Prevailing atau Nailed Down? Menimbang Formula Pajak yang Paling Tepat untuk Pertambangan
Berita

Prevailing atau Nailed Down? Menimbang Formula Pajak yang Paling Tepat untuk Pertambangan

Skema pungutan pajak tidak tetap membutuhkan kestabilan politik dan kepastian hukum.

Oleh:
Fitri N. Heriani
Bacaan 2 Menit
Ilustrasi kegiatan usaha pertambangan minerba. Foto: RES
Ilustrasi kegiatan usaha pertambangan minerba. Foto: RES

Penerimaan pajak dari sektor pertambangan mengalami tren peningkatan di tahun 2018. Pajak dari sektor pertambangan tumbuh sebesar 39,9 persen, paling tinggi dibanding  sektor lain. Di tengah kabar baik itu muncul perdebatan mengenai formula pajak yang lebih pas untuk diterapkan di sektor pertambangan, khususnya ketika muncul kasus Freeport.
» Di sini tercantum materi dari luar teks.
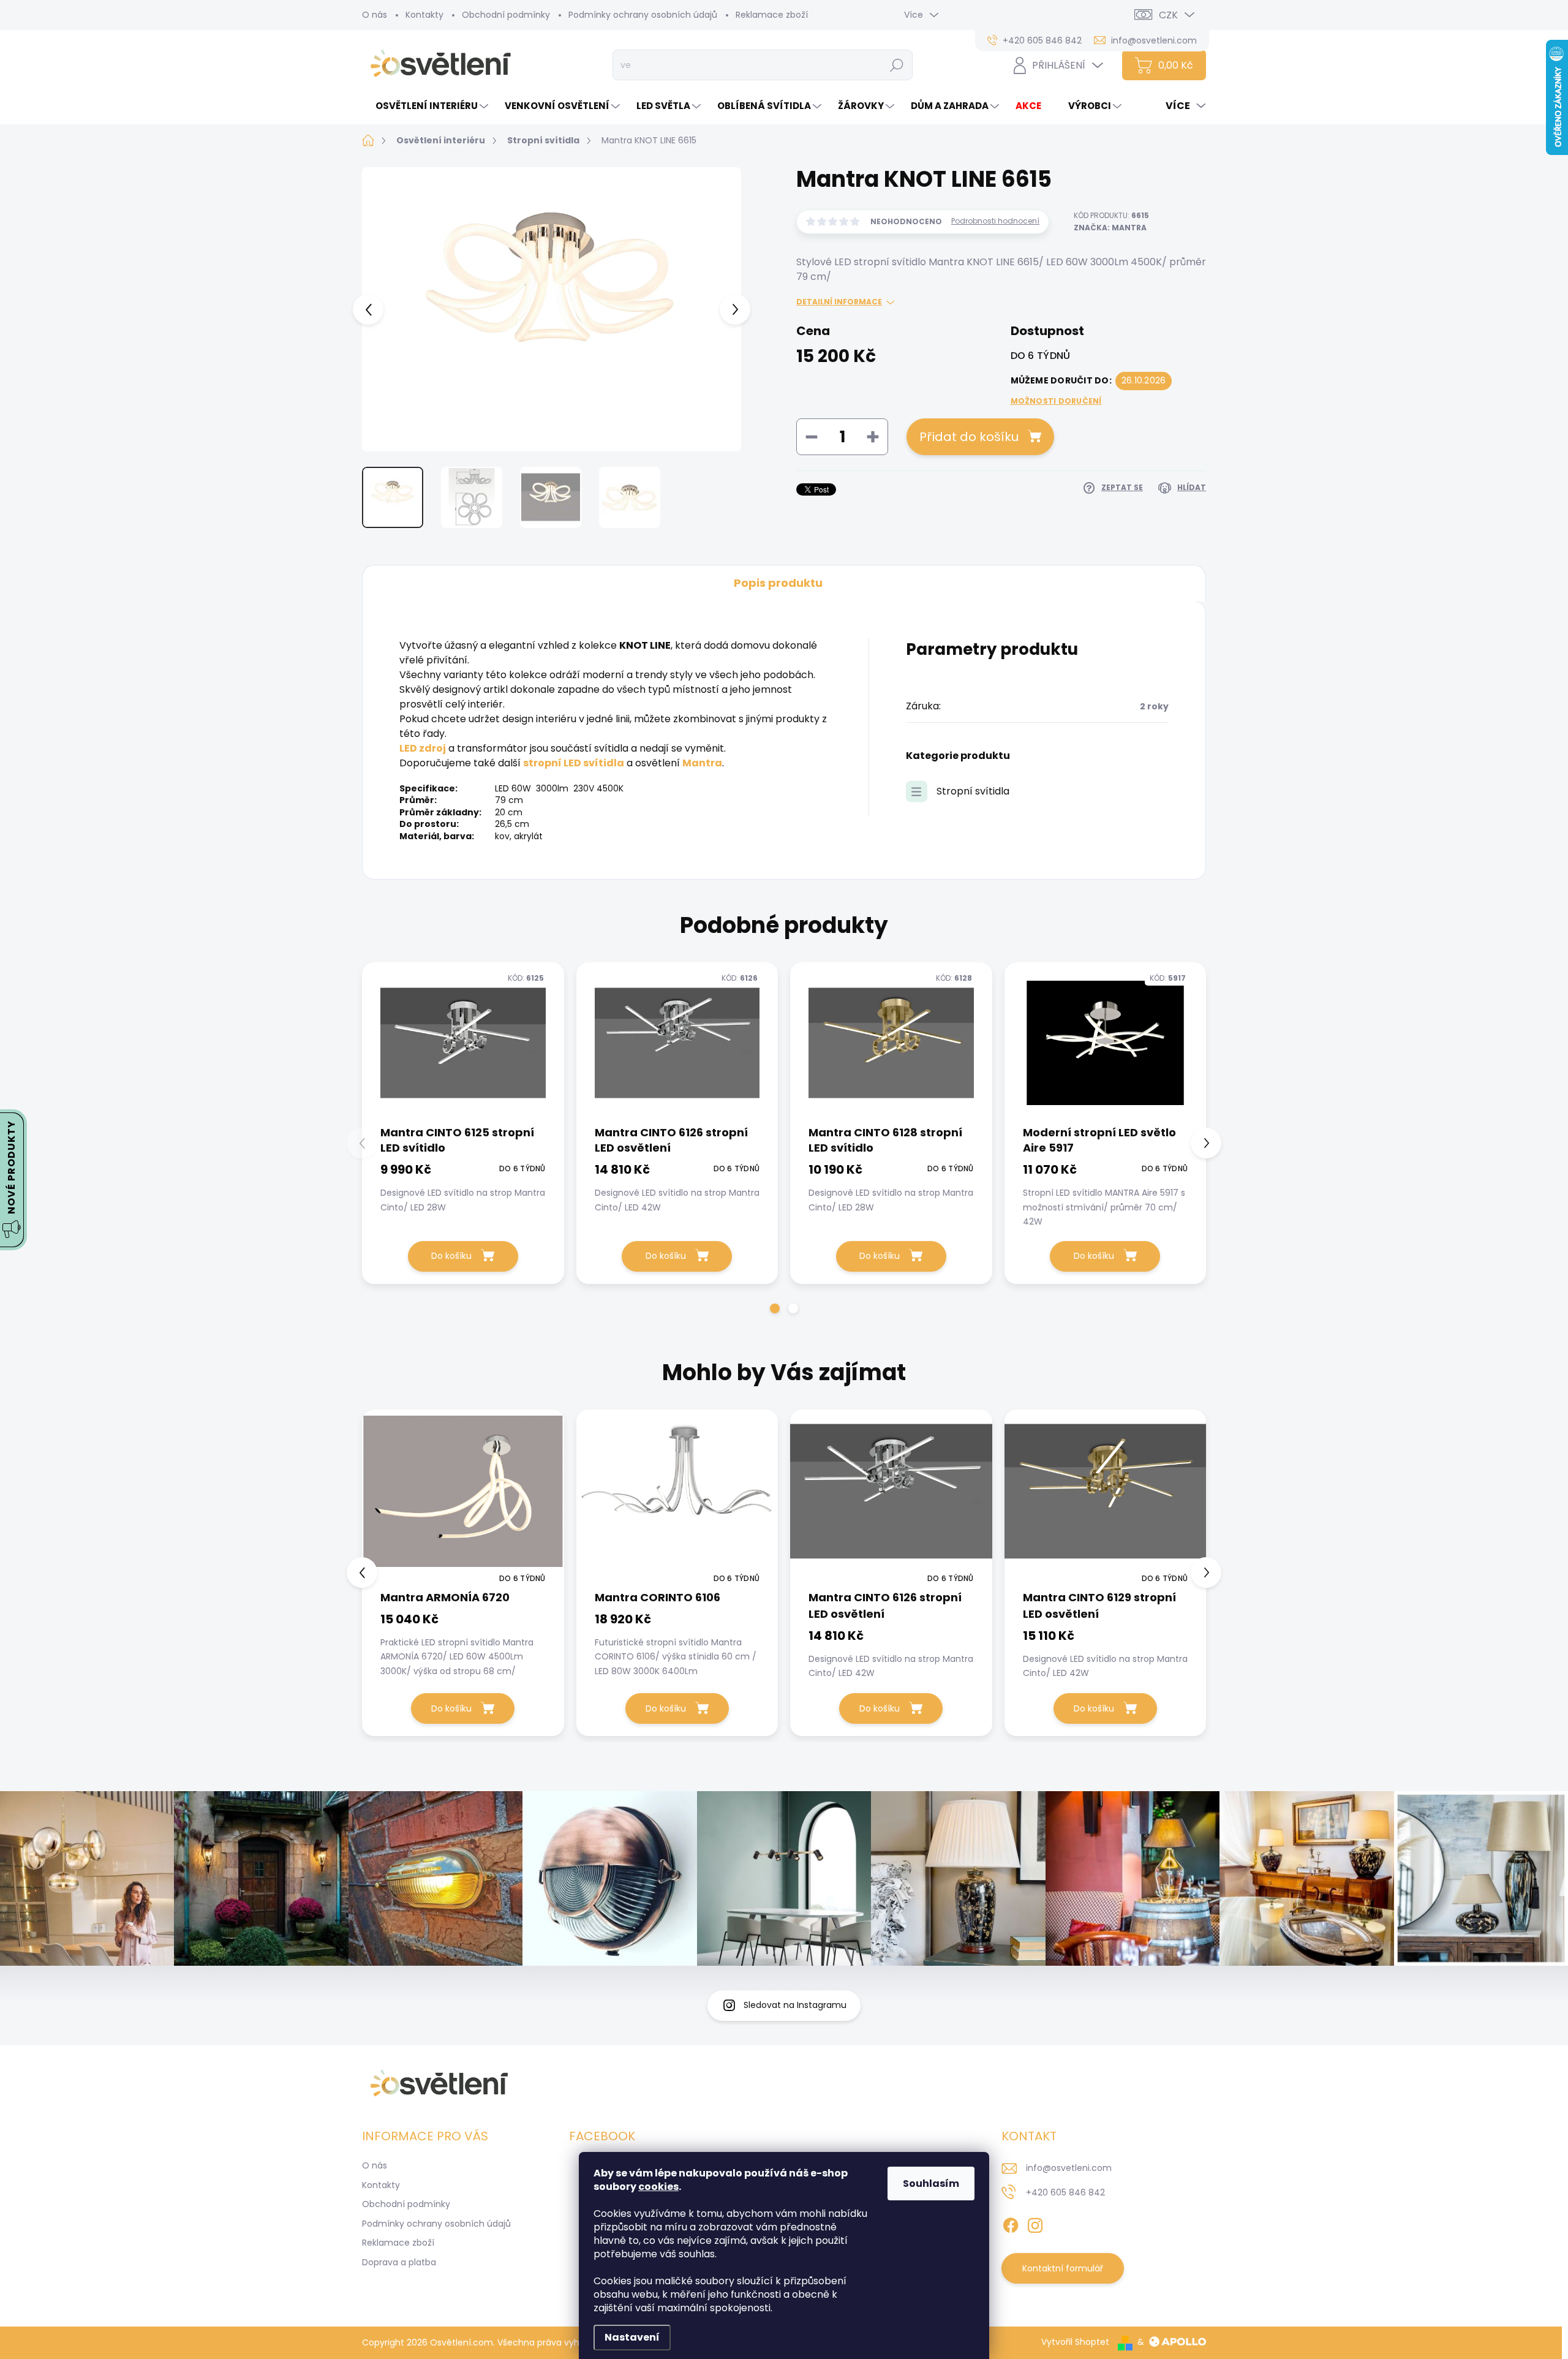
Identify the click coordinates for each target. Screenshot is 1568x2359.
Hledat (897, 65)
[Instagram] (1035, 2223)
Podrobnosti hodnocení (995, 221)
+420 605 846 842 (1065, 2192)
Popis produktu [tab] (778, 583)
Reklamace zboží (772, 15)
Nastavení (632, 2337)
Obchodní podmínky (506, 15)
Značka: (1110, 227)
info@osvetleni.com (1069, 2168)
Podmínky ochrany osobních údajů (642, 15)
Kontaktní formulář (1062, 2268)
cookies (658, 2187)
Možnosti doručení (1056, 401)
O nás (374, 15)
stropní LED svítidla (573, 763)
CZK (1168, 15)
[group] (463, 1573)
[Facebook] (1010, 2223)
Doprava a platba (399, 2262)
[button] (775, 1308)
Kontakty (424, 15)
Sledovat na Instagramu (795, 2005)
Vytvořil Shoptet (1075, 2342)
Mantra (702, 763)
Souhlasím (931, 2183)
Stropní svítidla (973, 791)
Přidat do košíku (969, 436)
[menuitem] (426, 106)
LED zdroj (422, 748)
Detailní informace (839, 302)
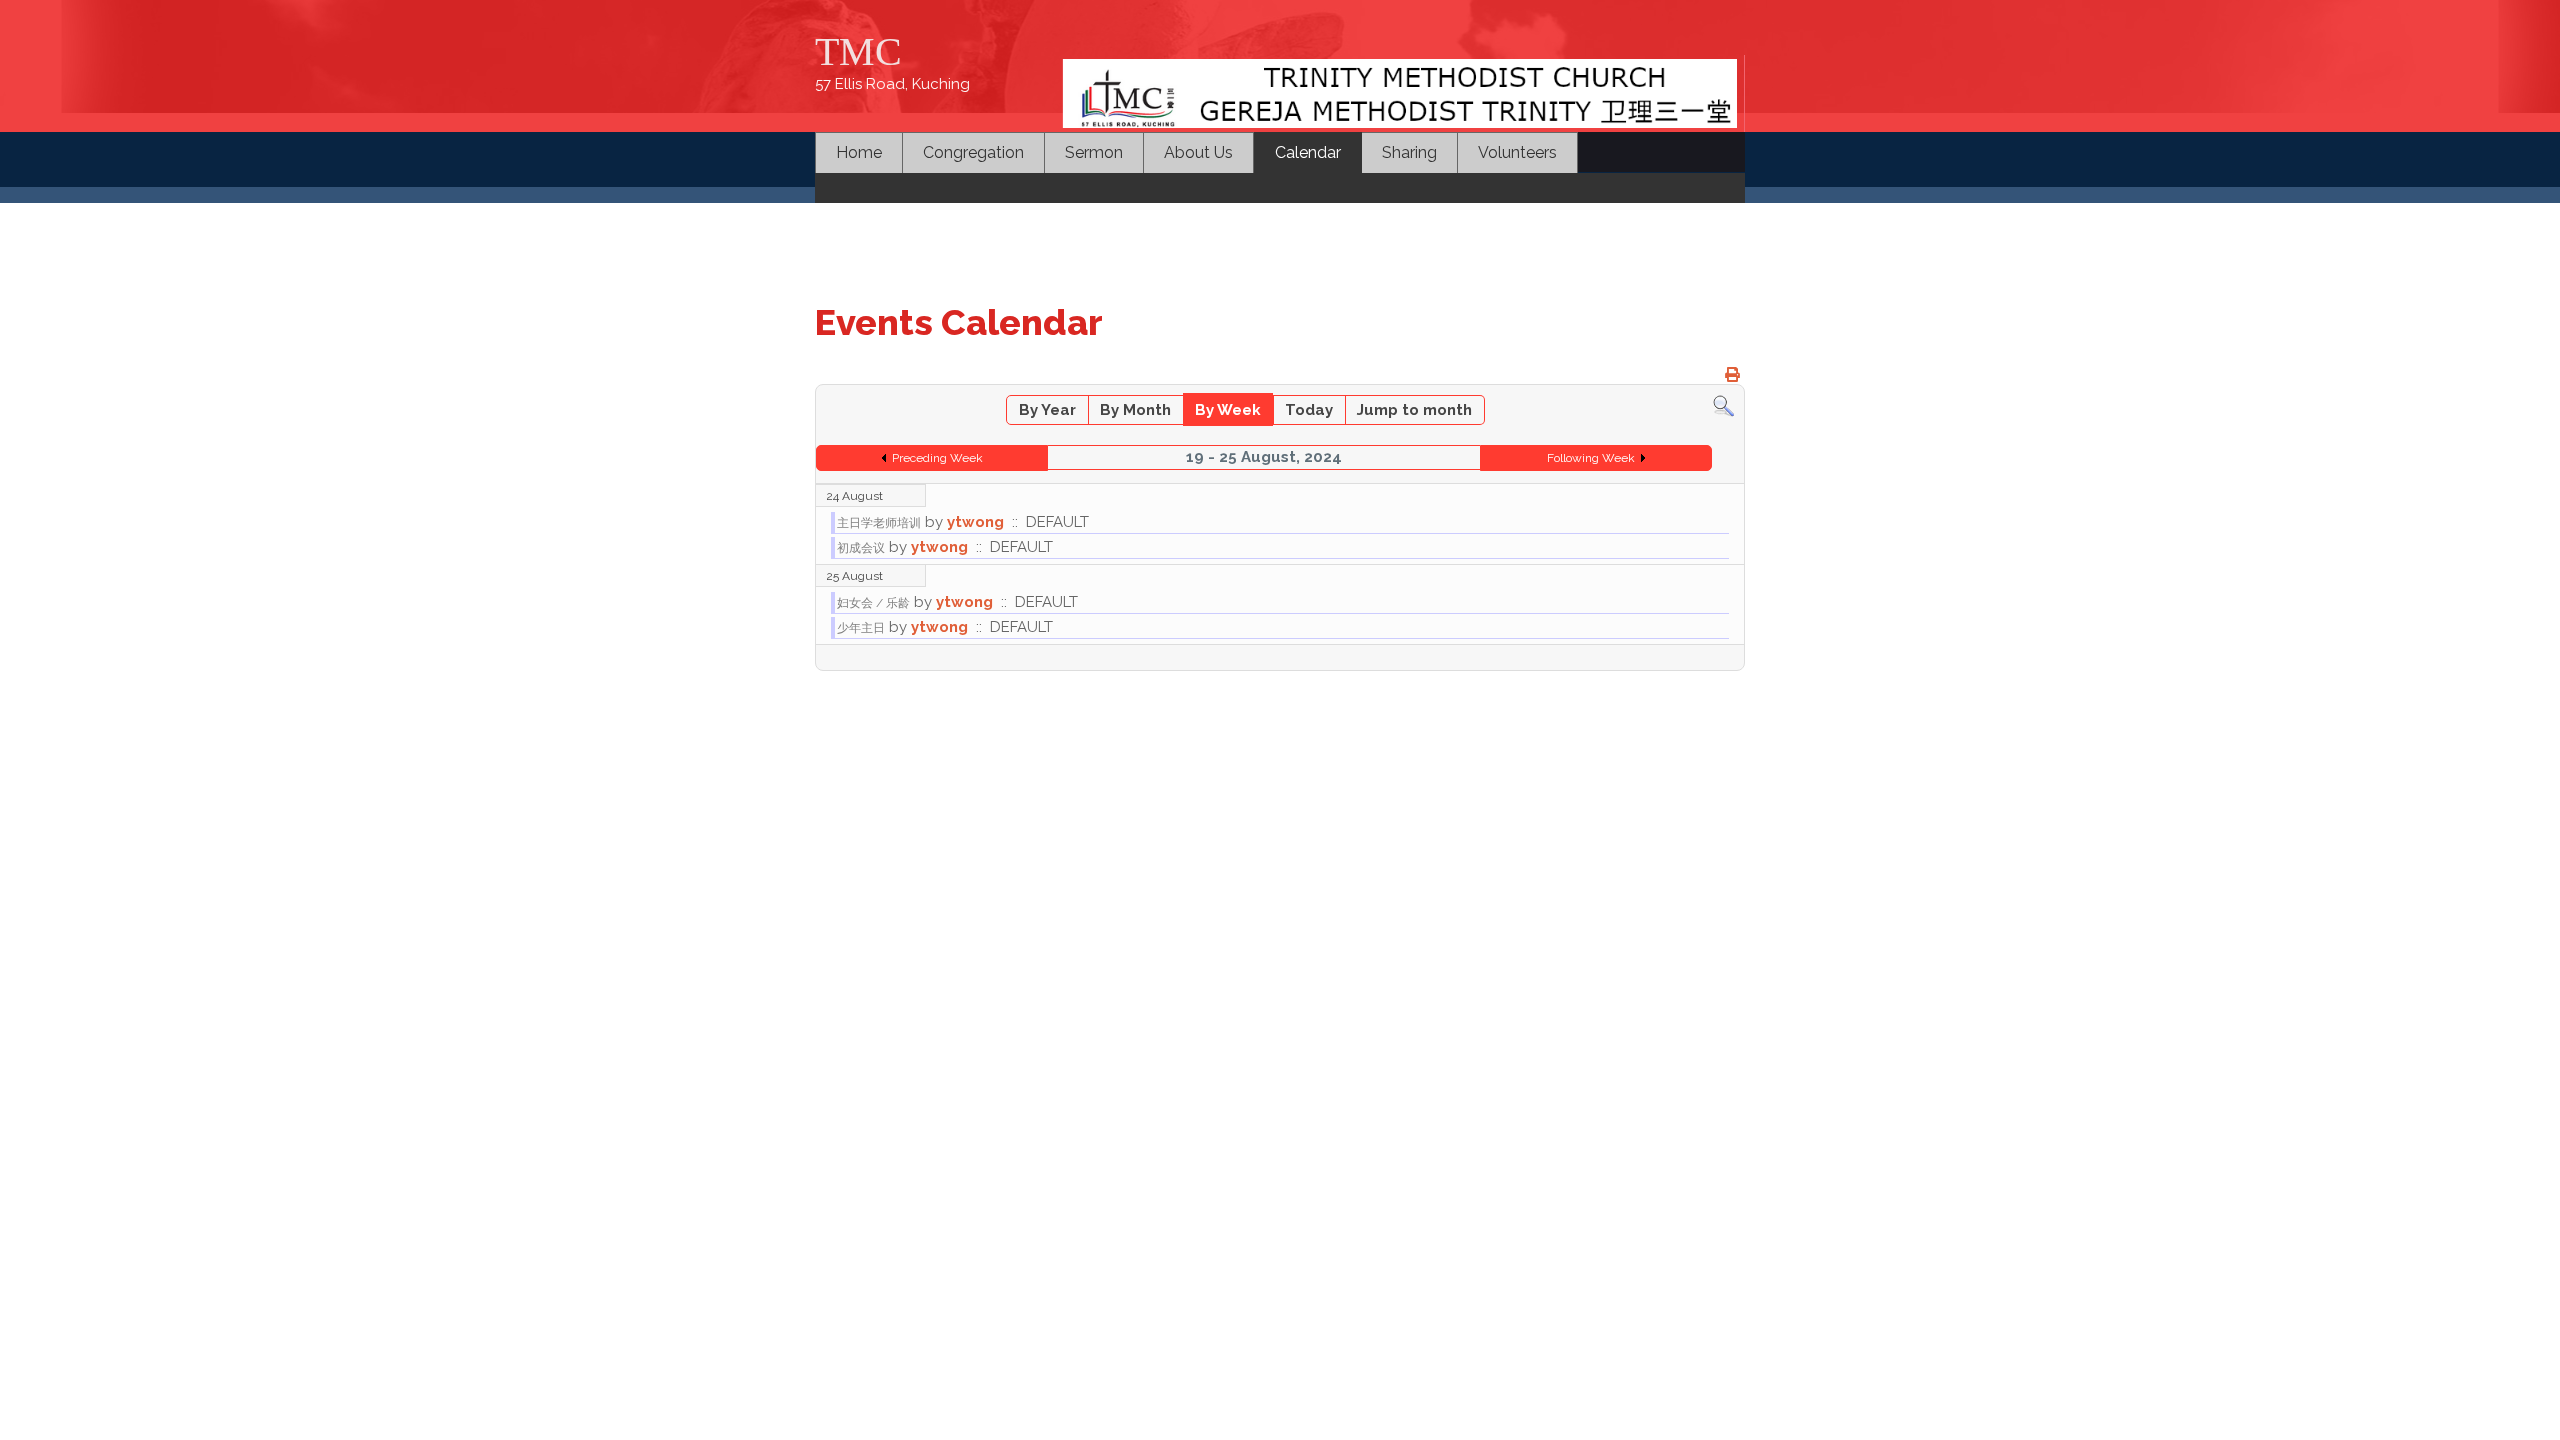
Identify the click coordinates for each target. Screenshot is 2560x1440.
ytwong (975, 522)
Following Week (1591, 458)
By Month (1135, 410)
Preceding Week (937, 458)
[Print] (1732, 375)
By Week (1228, 410)
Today (1309, 410)
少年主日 (861, 628)
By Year (1047, 410)
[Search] (1723, 405)
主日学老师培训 (879, 523)
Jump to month (1414, 410)
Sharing (1409, 152)
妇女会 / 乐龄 (873, 603)
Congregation (973, 152)
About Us (1198, 152)
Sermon (1094, 152)
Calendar (1308, 152)
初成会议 (861, 548)
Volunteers (1517, 152)
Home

Opsinya bisa pajak tidak tetap (prevailing), atau pajak yang bersifat tetap hingga masa izin usaha habis (nailed down).

 

Dalam rezim Izin Usaha Pertambangan (IUP), skema pemungutan pajak di Indonesia saat ini menggunakan skema prevailing. Skema ini menerapkan pemungutan pajak yang lebih dinamis karena berdasarkan peraturan yang berlaku dari waktu ke waktu. Saat ini, tarif PPh Badan dalam skema prevailing adalah 25 persen sesuai UU No. 4 Tahun 2009 tentang Mineral dan Batubara.

 

Pemerhati Perpajakan Yustinus Prastowo berpendapat penerapan skema prevailing dalam pemungutan pajak sektor pertambangan dinilai sudah ketinggalan zaman. Skema ini memang sempat menjadi pilihan utama perpajakan di tahun 1990-an. Tetapi jika melihat kemungkinan kebijakan perpajakan ke masa depan, skema prevailing justru akan merugikan negara. “Sekarang ini sudah ada kemungkinan kalau di masa depan itu pajak bakal zero percent. Kalau skema prevailing, ya artinya negara rugi,” kata Yustinus dalam sebuah diksusi di Jakarta, Rabu (09/5).

 

(Baca juga: IUP yang Tak Penuhi Syarat Permen ESDM 48/2017 Bakal Dibekukan)

 

Dalam konteks ini, Yustinus menilai skema pemungutan pajak yang harusnya diterapkan oleh pemerintah adalah nailed down, terutama bagi pelaku usaha pemegang Kontrak Karya/Perjanjian Karya/PKP2B. Skema ini, lanjutnya, bersifat statis. Pemungutan pajak dilakukan berdasarkan peraturan yang berlaku pada saat ditandatanganinya kontrak atau saat perizinan diberikan.

 

Bagaimana jika saat kontrak sudah berjalan, lalu pemerintah menerbitkan aturan yang justru menaikkan tarif PPh Badan? Apakah negara akan merugi jika menerapkan skema nailed down? Menurut Yustinus, skema nailed down memberikan win win solution bagi kedua belah pihak yang berkontrak. Asalkan, kontrak harus memberikan ruang untuk negosiasi ulang jika hal tersebut diperlukan. Klausul negosiasi tersebut, lanjutnya, diutamakan untuk pemerintah jika terdapat perubahan yang signifikan dalam penerimaan negara.

 

“Kalau dulu tahun 1990-an, skema yang digunakan prevailing. Waktu itu besaran pajak PPh Badan sebesar 35 persen. Sekarang menjadi 25 persen karena muncul varian-varian pajak. Nah jika menggunakan konsep nailed down, misalkan suatu saat pajak PPh Badan menjadi nol persen, mereka (pelaku usaha) tetap bayar 25 persen sesuai isi kontrak. Tetapi kalau prevailing, ya mereka jadinya bayar nol persen,” lanjutnya.

 

Namun persoalannya, saat ini Indonesia sudah memasuki rezim Izin Usaha Pertambangan (IUP). Dalam rezim ini, prinsip ketentuan hukum yang diterapkan adalah prevailing law. Dalam konsep prevailing, pemerintah telah berencana menurunkan tarif PPh Badan menjadi 17 persen, tetapi disertai dengan jenis pungutan yang cukup beragam, misalnya royalti.